■ BRIEF:
Starting with the line that has "This screenshot has width=1152, height=864." in the records below and ending with the line that has "Click the yellow 2,1580 current price tag", output those lines exactly and nothing more; omit the pictures.

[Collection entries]
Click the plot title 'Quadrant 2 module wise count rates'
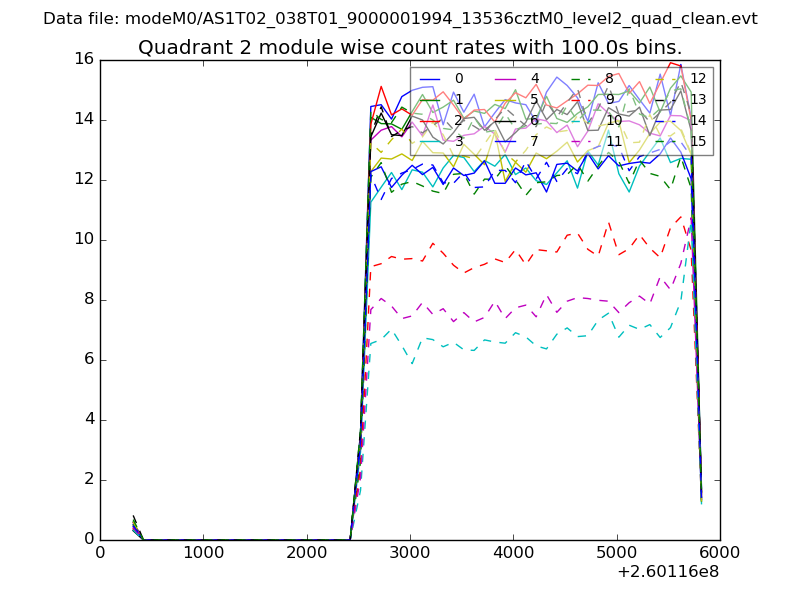The height and width of the screenshot is (600, 800). (410, 48)
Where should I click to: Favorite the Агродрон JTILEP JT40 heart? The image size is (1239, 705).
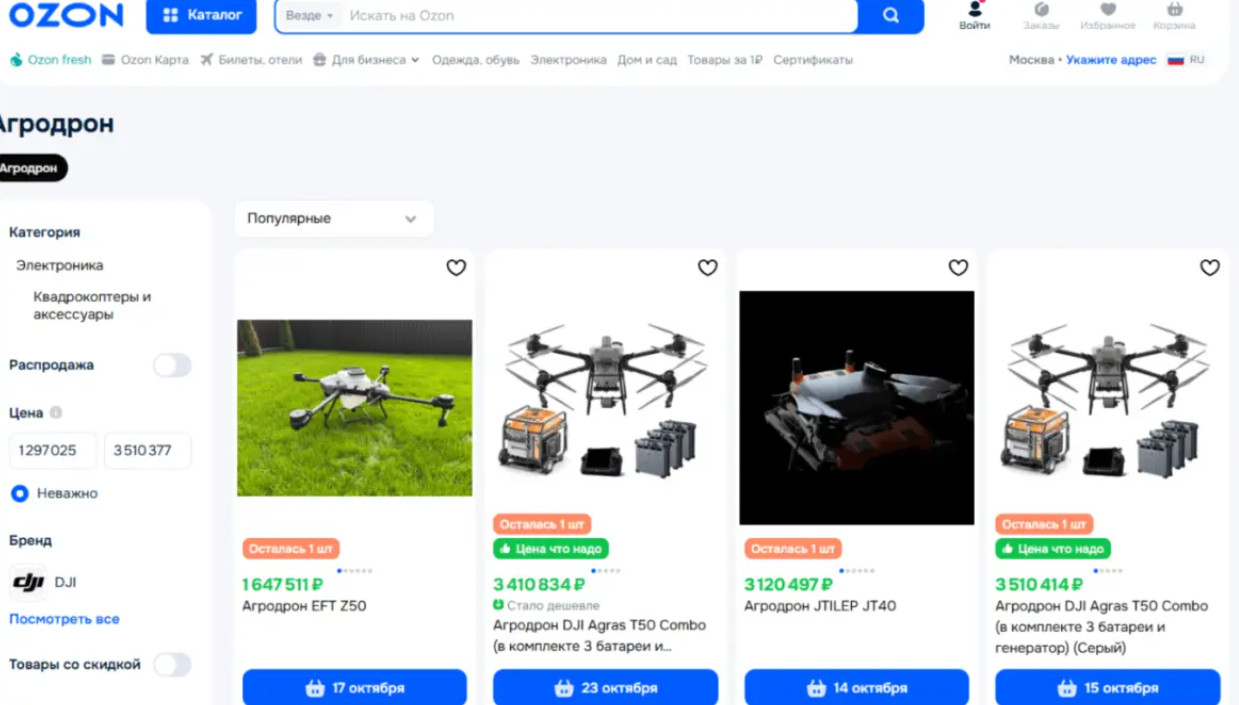958,267
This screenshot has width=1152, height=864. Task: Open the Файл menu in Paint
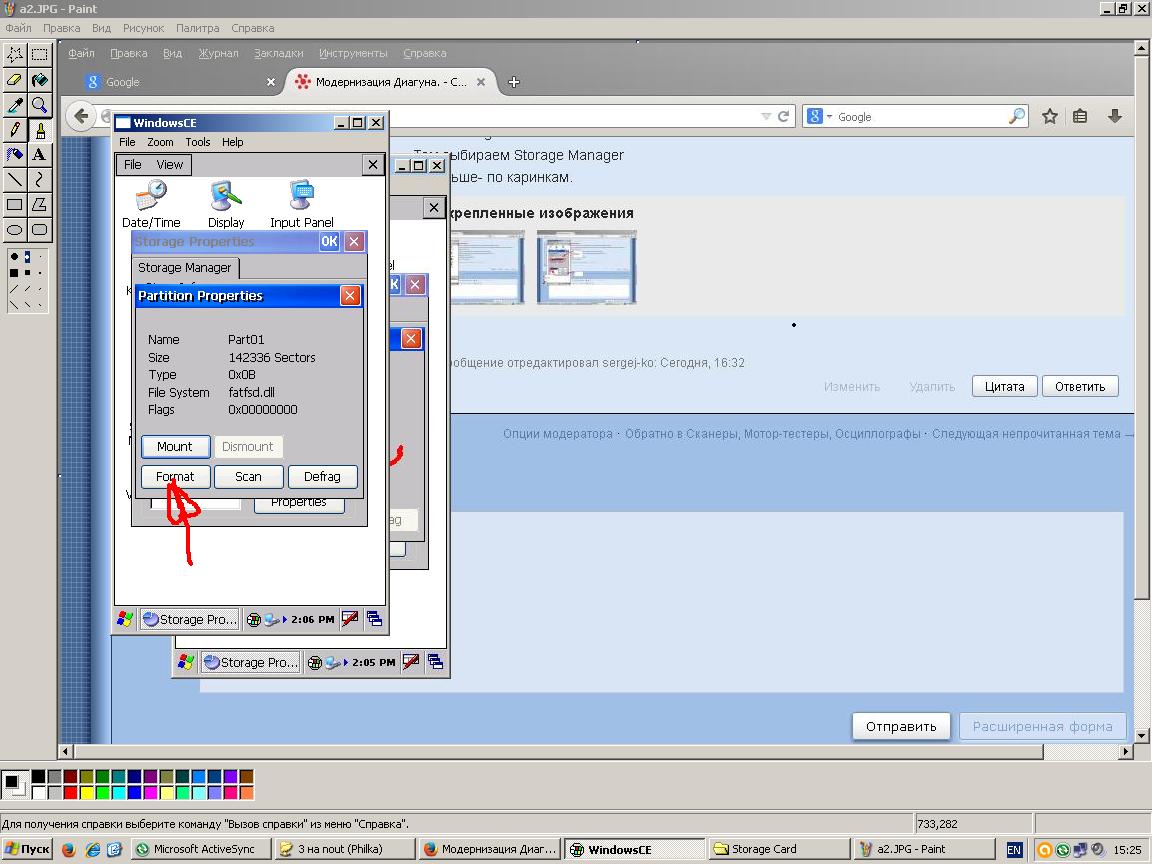click(x=18, y=28)
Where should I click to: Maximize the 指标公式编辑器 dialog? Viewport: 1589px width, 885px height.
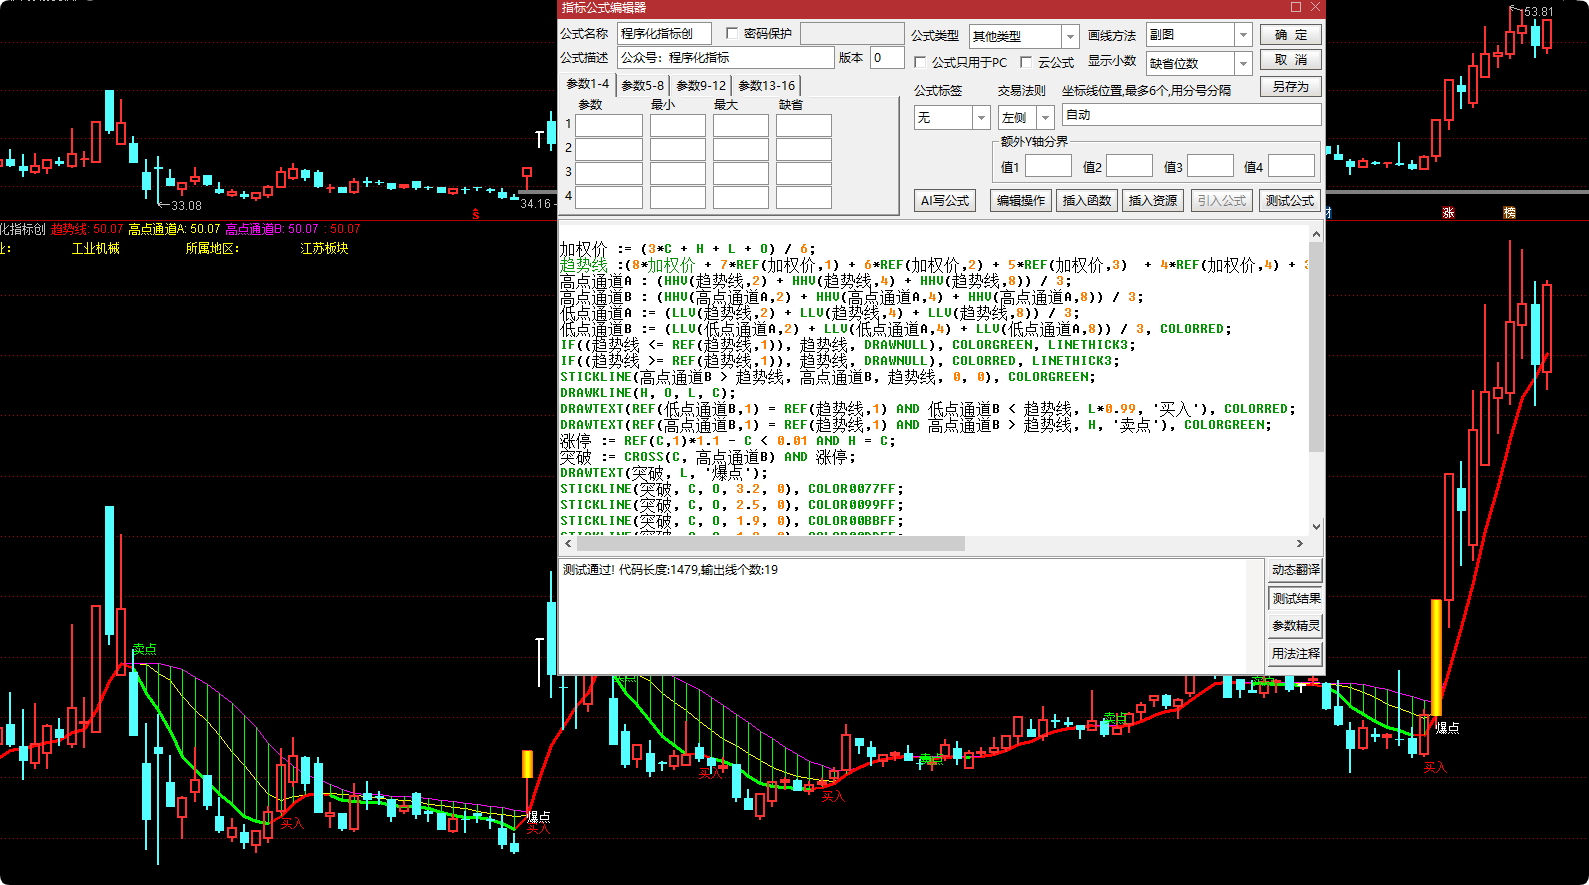(1296, 7)
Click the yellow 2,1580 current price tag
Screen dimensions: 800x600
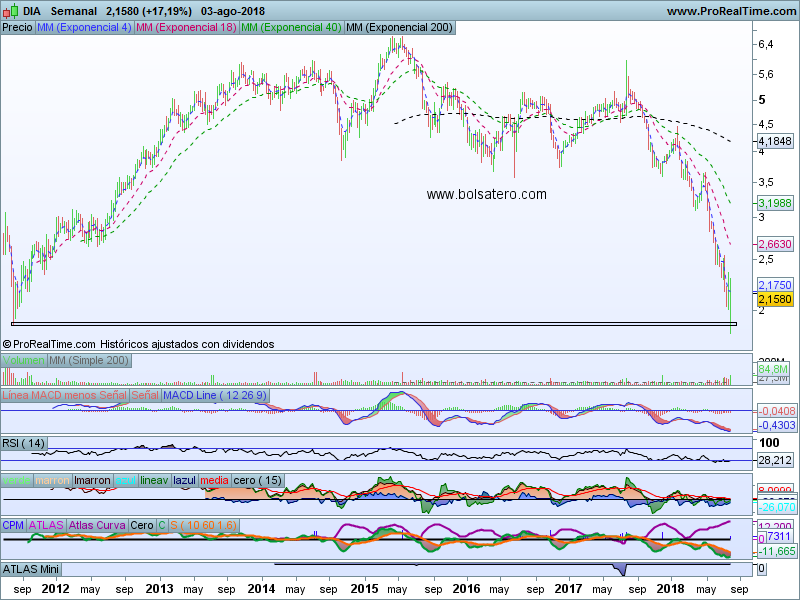(775, 299)
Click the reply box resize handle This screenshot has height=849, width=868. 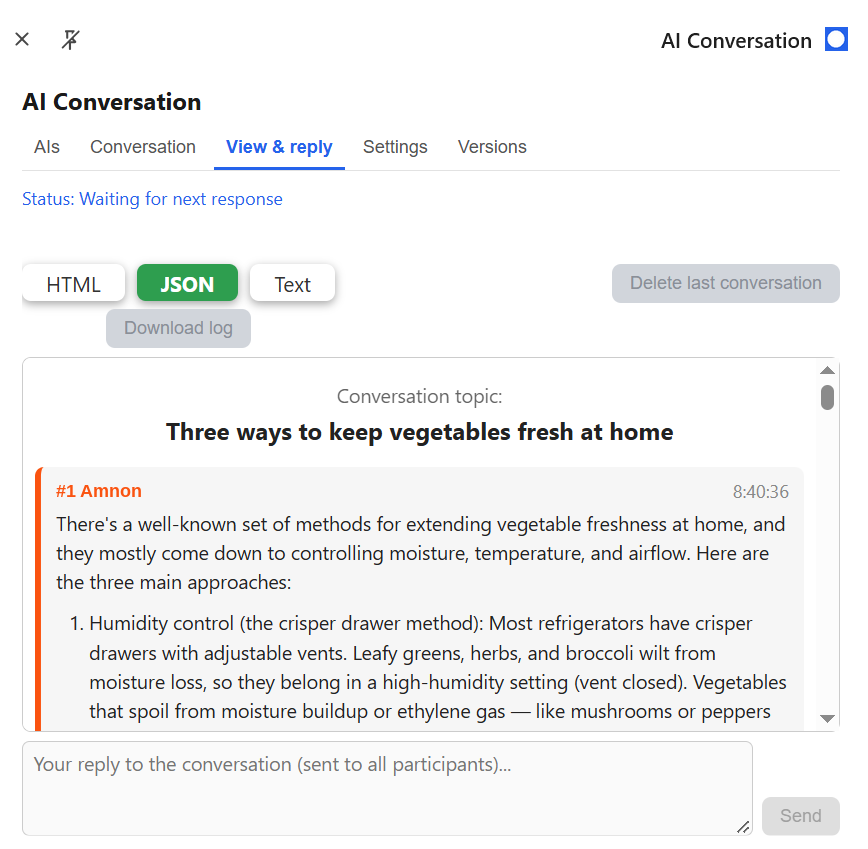point(743,827)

■ TASK ANSWER:
This screenshot has width=1152, height=864. Task: Open the Файл menu in Paint
click(x=18, y=28)
Where should I click to: Maximize the 指标公式编辑器 dialog? Viewport: 1589px width, 885px height.
(1296, 7)
Click the yellow 2,1580 current price tag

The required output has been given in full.